● DOCUMENT SECTION
10 Supervised Classification Using Grass-GIS

10.1 Overview of the Workflow

This tutorial demonstrates a robust methodology for land use and land cover (LULC) classification using GRASS GIS. The process integrates:

Data Pre-processing (Import and Layer Stacking)
Unsupervised Exploration (Clustering)
Supervised Classification (Training via QGIS/SMAP)
Spatial Refinement (Image Segmentation and Smoothing)

10.2 Data Acquisition via openEO

We will use openEO for data extraction using Copernicus Data Space Ecosystem JupyterLab.

10.2.1 Why use openEO for this workflow?

Using the code from the CDSE samples provides three major advantages:

Server-side Filtering: Only the requested bands and area of interest (AOI) are processed, saving bandwidth and storage.
Consistency: The SENTINEL2_L2A collection ensures data is already atmospherically corrected (Bottom of Atmosphere reflectance).
Reproducibility: The temporal_extent and spatial_extent parameters clearly document exactly what data was used for the classification.

10.2.2 Cloud-based Data Cube Extraction

Accessing Sentinel-2 data directly through the Copernicus Data Space Ecosystem (CDSE) JupyterLab environment using the openeo library allows for efficient filtering and downloading without local pre-processing.

Following Python Source implementation was adapted from Copernicus Data Space Ecosystem (CDSE) sample notebooks and openEO documentation (ESA, 2024). (European Space Agency 2024)

10.2.3 openEO Basics: How to load a data cube from a data collection?

This section provides a detailed guide on how to load a DataCube from a data collection. Additionally, it will cover how to authenticate in order to process and download data.

10.2.3.1 Setup

Import the openeo package and connect to the Copernicus Data Space Ecosystem openEO back-end.

import openeo

## Connect & Authenticate
connection = openeo.connect(url="openeo.dataspace.copernicus.eu")
connection.authenticate_oidc()

10.2.3.2 Supply the Parameters for Data Extraction

s2_cube = connection.load_collection(
    "SENTINEL2_L2A",
    temporal_extent=("2026-01-15", "2026-01-23"),
    spatial_extent={
        "west": 85.79,
        "south": 27.018,
        "east": 86.081,
        "north": 27.329,
        "crs": "EPSG:4326",
    },
    bands=["B02", "B03", "B04", "B08", "B11", "B12"],
    max_cloud_cover=10,
)

10.2.3.3 Download the data cube

s2_cube.download("sentinel_stack") # Change the name of file as necessary

Now you can download the data to your own PC.

● RECORDED DATA
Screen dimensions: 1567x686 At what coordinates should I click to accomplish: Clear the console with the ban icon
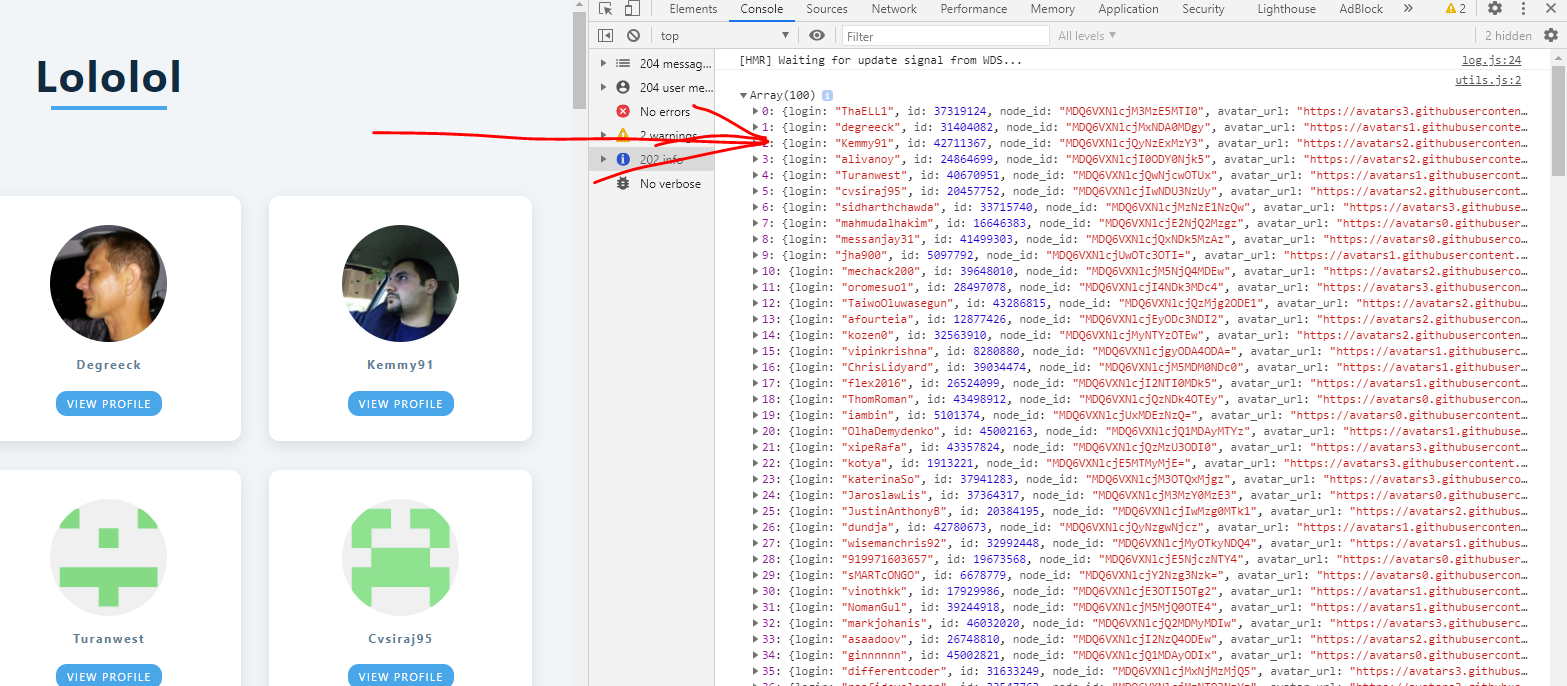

---

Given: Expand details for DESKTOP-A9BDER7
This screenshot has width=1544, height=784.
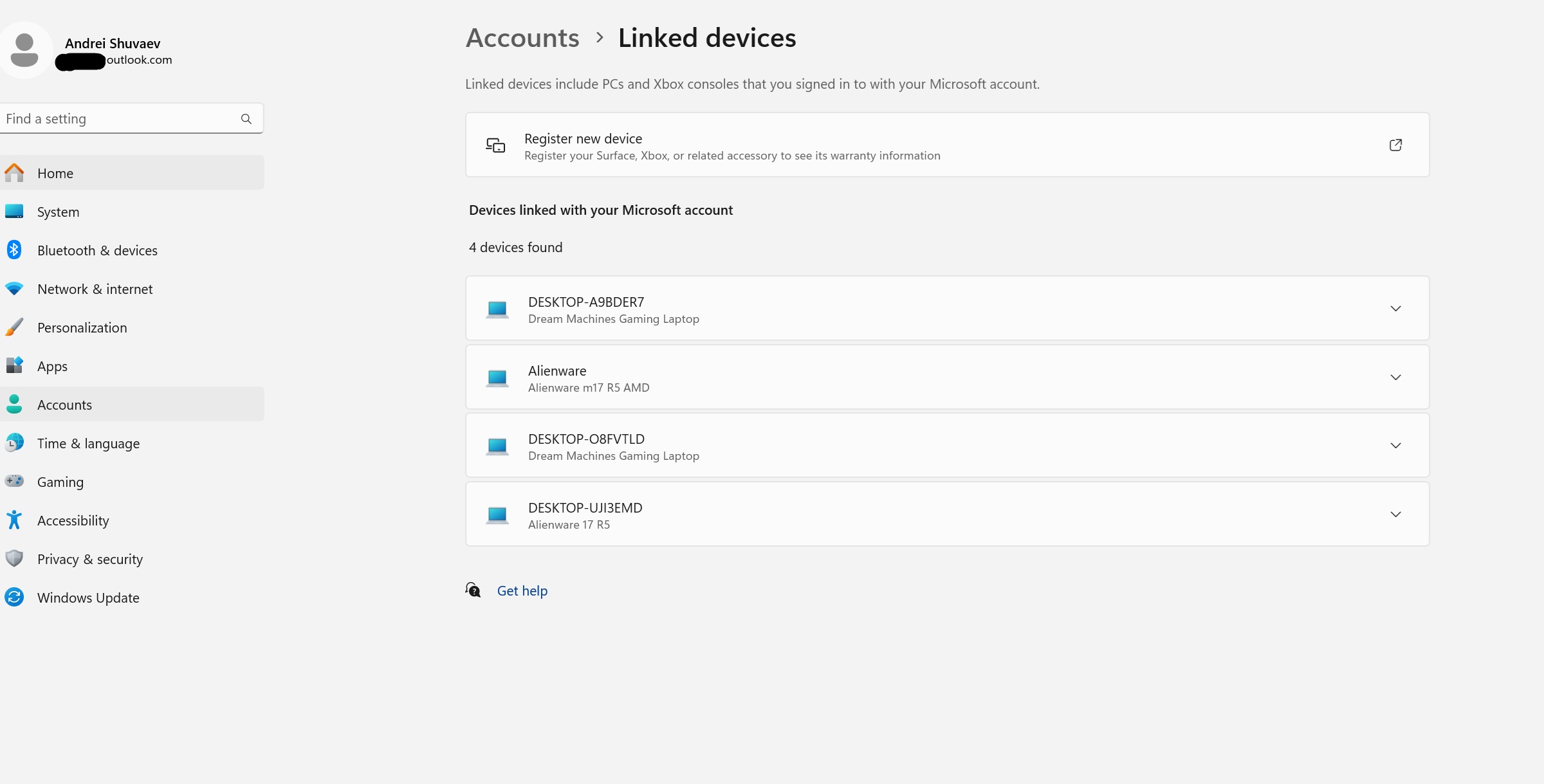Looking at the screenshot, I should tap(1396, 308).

● EXERCISE INSTRUCTIONS
A) List every band named in the load_collection call of the GRASS GIS classification tutorial.
B) Carry on the GRASS GIS classification tutorial from its last sentence.

● ANSWERS FOR THE TASKS
A) B02, B03, B04, B08, B11, B12

B)
10.3 Prepare Training Dataset in QGIS

Create polygon layer with an land-use id field
Create polygons with different land uses (e.g. forest, barren land, built-up area, water-body etc.)

10.4 Environment Setup and Data Import

The workflow begins by importing the multispectral Sentinel-2 imagery and the training vector data prepared in QGIS.

# Import the multispectral raster stack
r.import input=kamalamai.tif output=kamalamai

# Import training polygons (Geopackage)
v.import input=rs_practice.gpkg layer=lu_train output=lu_train

!(import-screenshot.png)

10.5 Displaying the image as RGB

i.colors.enhance red=redband green=greenband blue=blueband strength=90

d.rgb red=redband green=greenband blue=blueband

10.6 Spectral Indices and Feature Enhancement

To improve classification accuracy, additional bands like NDVI (Normalized Difference Vegetation Index) are generated. This highlights chlorophyll content and separates vegetation from bare soil.

# Generate NDVI from Red (Band 3) and NIR (Band 4)
i.vi output=ndvi.B2_12 viname=ndvi \
     red=B2_8_B11_12.3 nir=B2_8_B11_12.4

!(ndvi-map.png)

10.7 Supervised Classification Strategy

Supervised classification requires converting vector training sites into a raster format that the GRASS engine can process.

10.7.1 Step A: Rasterizing Training Data

v.to.rast input=lu_train output=train_data \
          use=attr attribute_column=lu_id

10.7.2 Create Group and Subgroup

i.group
i.group group=rapti subgroup=subgr_B2_12.rapti input=rapti.B2,rapti.B3,rapti.B4,rapti.B8,rapti.B11,rapti.B12

10.7.3 Step B: Signature Generation

The i.gensigset command calculates the spectral statistics for each class ID.

i.gensigset trainingmap=train_data group=B2_8_B11_12 \
            subgroup=subgr_B2_12 signaturefile=supervised.sig

10.8 SMAP Classifier

We will SMAP Classifier in GRASS GIS. In the context of GRASS GIS and image processing, Sequential Maximum A Posteriori (SMAP) is a sophisticated supervised classification algorithm that goes beyond standard pixel-by-pixel analysis.

While common classifiers like Maximum Likelihood (ML) treat each pixel as an isolated data point, SMAP considers the spatial context—the relationship between a pixel and its neighbors—to produce a cleaner, more accurate map.

10.8.1 How SMAP Works

The core logic of SMAP (Bouman and Shapiro 1994) is built on Bayesian Statistics. In simple terms, it calculates the “posterior probability” (the probability that a pixel belongs to a class given its spectral data) by combining two things:

Likelihood: The spectral information from the image bands.
Prior Probability: Information about the spatial structure of the landscape.

The “Sequential” part refers to a Multiscale Random Field (MSRF) approach. The algorithm looks at the image at multiple scales (from coarse to fine):

It first classifies larger blocks of pixels.
It then refines these classifications at finer scales, ensuring that a pixel’s class is consistent with the general land cover of its surrounding region.
This effectively filters out “spectral noise” (the salt-and-pepper effect) without losing significant spatial detail.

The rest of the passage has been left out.